Work item:
Down to the last line, reproduce the data that follows, but skip the pictures.

(Dataset entries)
______________________________
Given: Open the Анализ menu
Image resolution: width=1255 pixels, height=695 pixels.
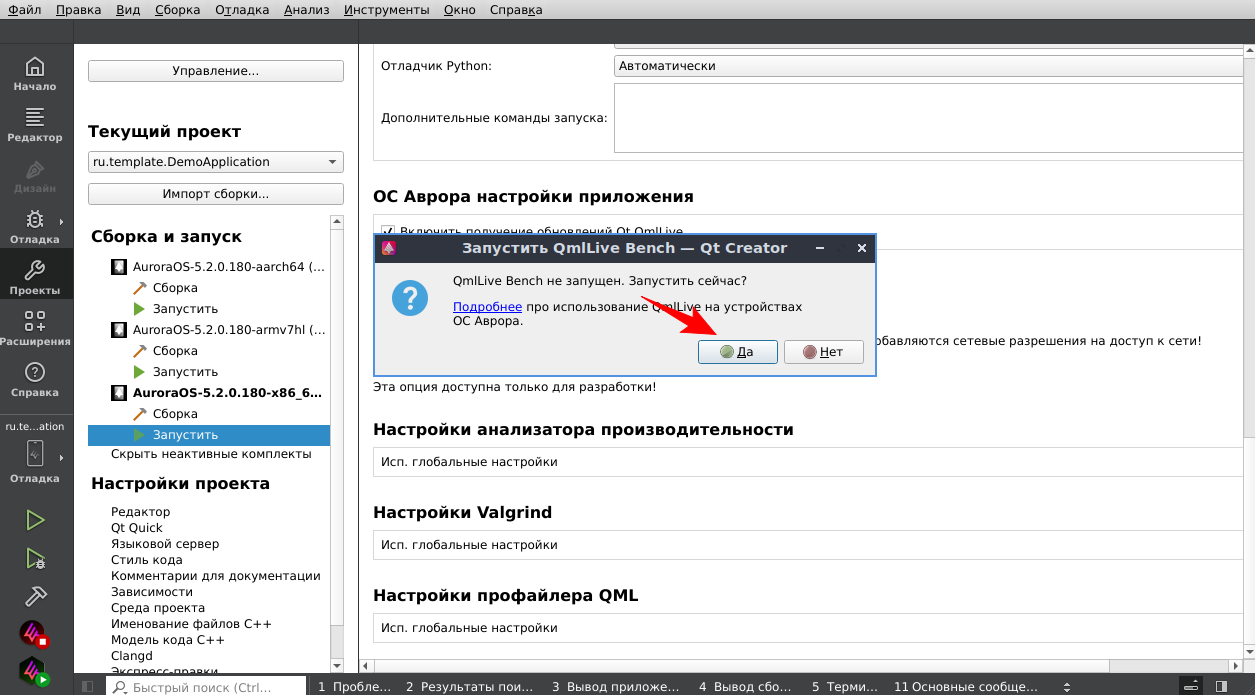Looking at the screenshot, I should (x=306, y=9).
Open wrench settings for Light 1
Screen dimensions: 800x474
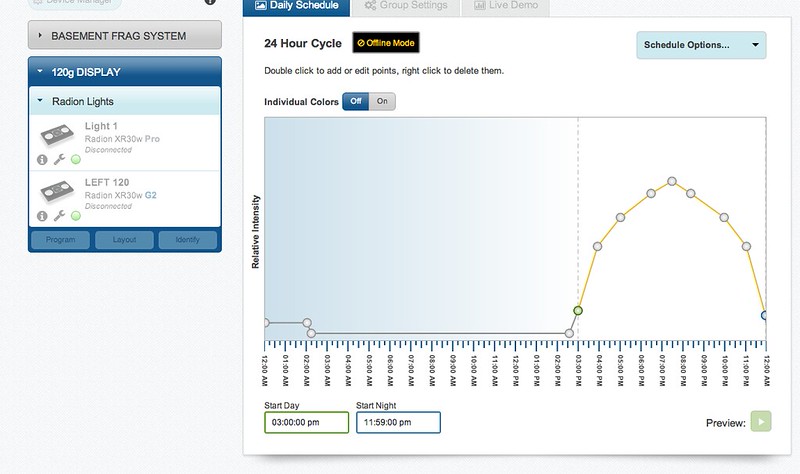point(59,160)
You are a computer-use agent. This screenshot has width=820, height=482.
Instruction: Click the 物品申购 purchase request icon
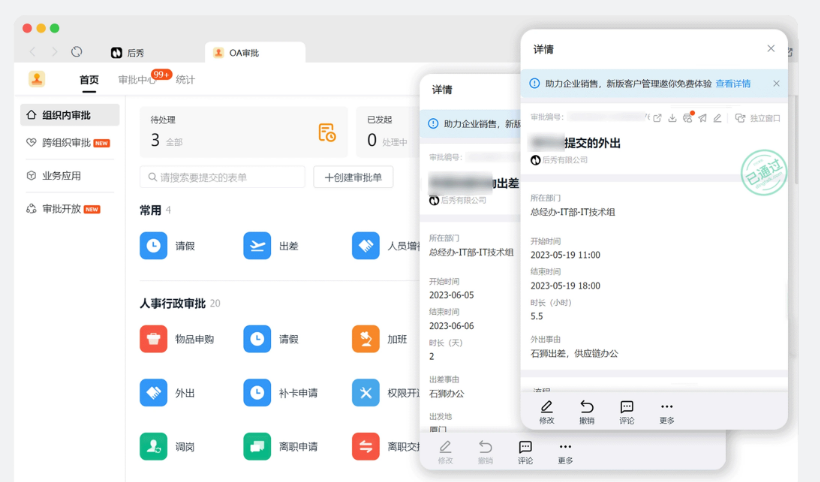(x=154, y=339)
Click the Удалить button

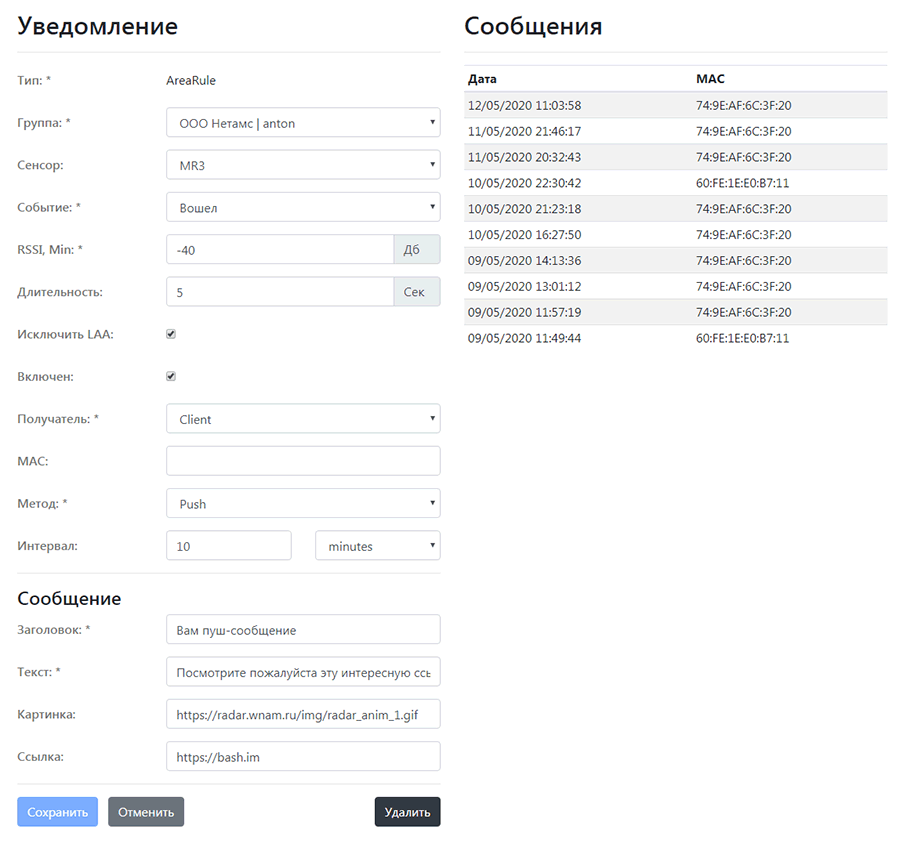(x=408, y=812)
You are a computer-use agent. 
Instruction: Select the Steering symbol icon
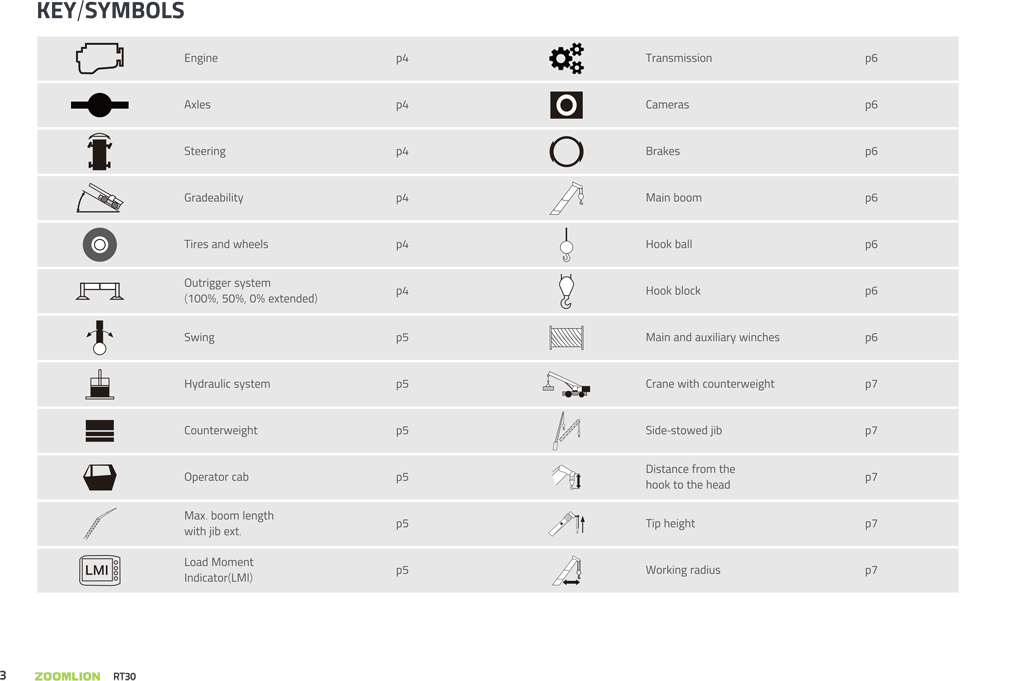pyautogui.click(x=100, y=152)
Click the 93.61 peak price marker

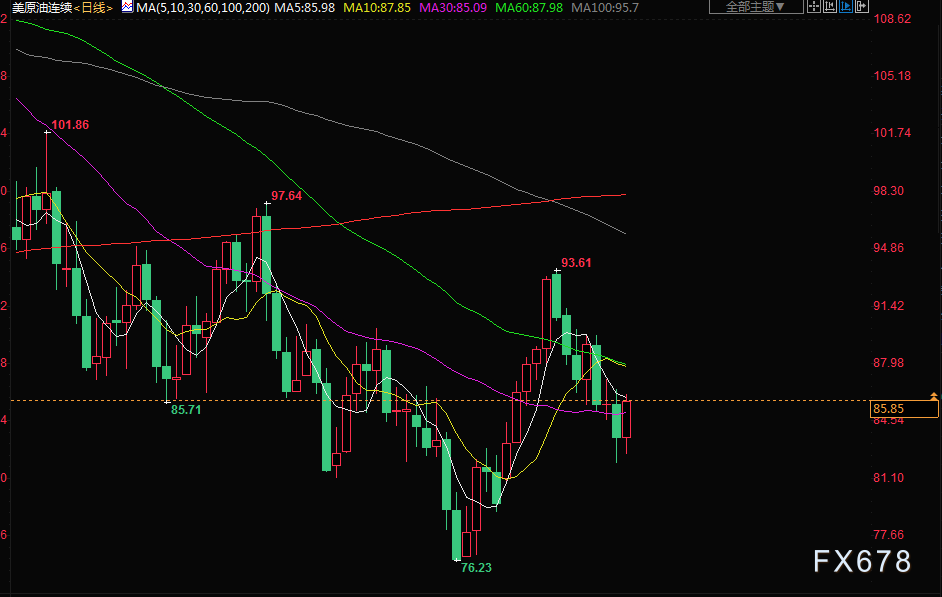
______________________________
Exercise output:
Given: Open the Анализ menu
Image resolution: width=1255 pixels, height=695 pixels.
Looking at the screenshot, I should (x=306, y=9).
Open wrench settings for Light 1
Screen dimensions: 800x474
point(59,160)
You are a computer-use agent. This screenshot has width=820, height=482.
Instruction: Click the 物品申购 purchase request icon
(x=154, y=339)
Click the Удалить button

(x=408, y=812)
You are a computer-use agent. 
Instruction: Select the Steering symbol icon
pyautogui.click(x=100, y=152)
Click the 93.61 peak price marker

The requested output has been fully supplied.